L’avvocato Samantha Borsellino, che rappresenta i familiari della vittima costituitisi parte civile, si è associato alle richieste del pubblico ministero. La difesa, sostenuta dall’avvocato Salvatore Manganello, ha invece chiesto l’assoluzione di Lampasona ritenendo che le prove raccolte non possano confermare la responsabilità dell’imputato oltre ogni ragionevole dubbio. A sostegno di questa ipotesi, la difesa ha chiesto alla Corte di acquisire la sentenza del processo “Montagna” al fine di evidenziare che all’epoca dei fatti Lampasona non potesse avere contatti con il boss Francesco Fragapane al quale, secondo quanto dichiarato dal collaborante Antonino Mangione, gli imputati si sarebbero rivolti per avere l’autorizzazione a compiere il delitto.

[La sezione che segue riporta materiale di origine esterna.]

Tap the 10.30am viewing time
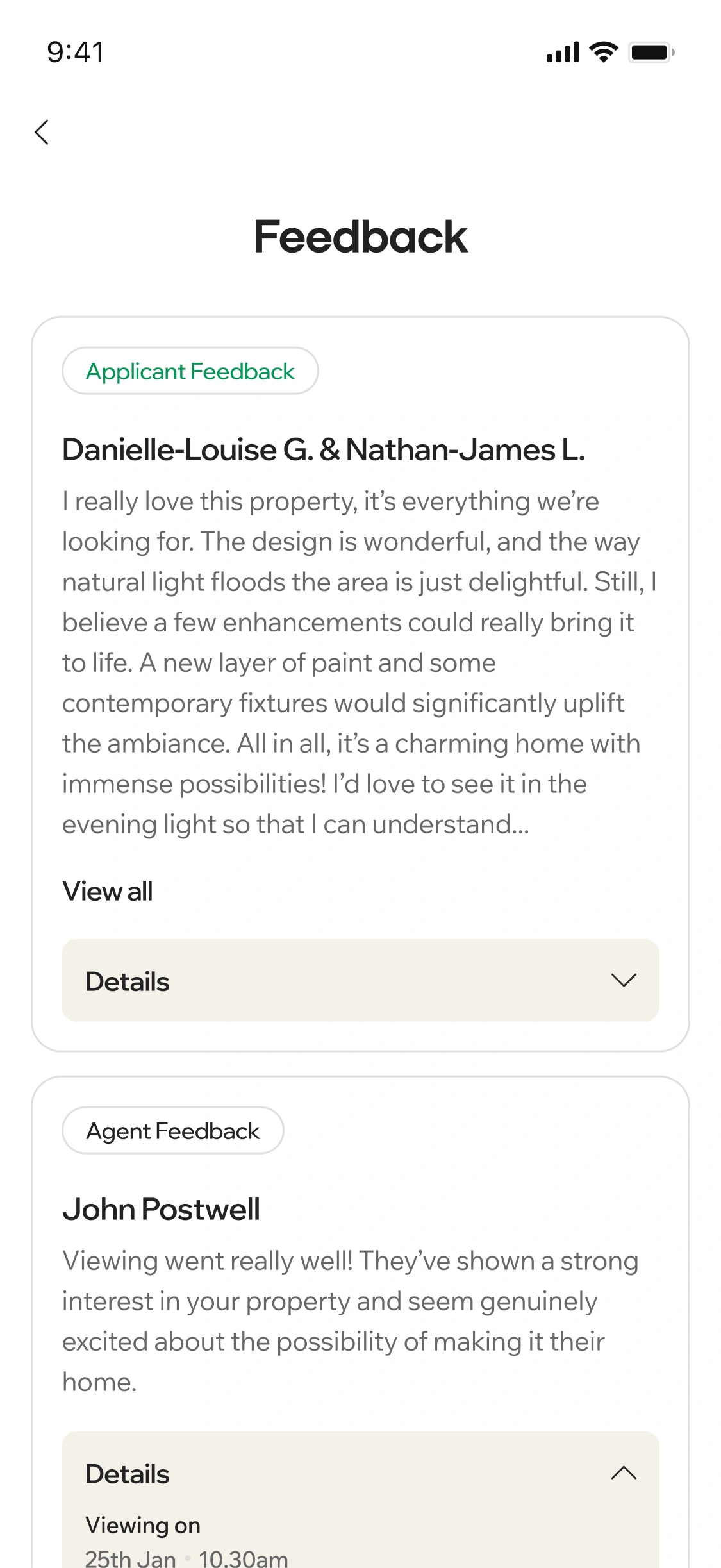The width and height of the screenshot is (721, 1568). (x=244, y=1558)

L’omicidio di Pasquale Mangione è stato un vero e proprio “cold case” portato alla luce a distanza di nove anni dal fatto grazie (anche) alla collaborazione di uno degli organizzatori dell’agguato. Sono state infatti le dichiarazioni di Antonino Mangione, che avrebbe partecipato alla fase organizzativa, a dare una svolta alle indagini della Squadra mobile di Agrigento guidata dal vicequestore aggiunto Giovanni Minardi e chiudere il cerchio. Ad uccidere l’ex impiegato comunale sarebbero stati Angelo D’Antona, condannato a 30 anni di reclusione in primo grado, e proprio Roberto Lampasona. Mangione, condannato a 16 anni di reclusione in primo grado con i benefici della collaborazione, curò invece la fase preliminare indicando quale mandante il figlio della vittima. Quest’ultimo, iscritto nel registro degli indagati in un primo momento, è stato successivamente scagionato dalle accuse e oggi è parte civile nel processo. Il movente non è mai stato del tutto chiarito anche se, come emerso dalle indagini, sarebbe da ricondurre in particolari “attenzioni” rivolte dalla vittima ad altre donne al di fuori del matrimonio. Si torna in aula il 31 gennaio per la sentenza.